- [Instructions for the task]: In the entries below, go to the line containing "Open the Deposit page from navigation" and repeat it along with every later line, exactly.

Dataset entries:
···

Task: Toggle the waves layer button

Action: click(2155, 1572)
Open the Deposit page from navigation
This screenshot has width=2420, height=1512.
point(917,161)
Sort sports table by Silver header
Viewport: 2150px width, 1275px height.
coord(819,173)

···

- [Task solution]:
Open the Deposit page from navigation
This screenshot has width=2420, height=1512.
point(917,161)
Sort sports table by Silver header
Viewport: 2150px width, 1275px height.
coord(819,173)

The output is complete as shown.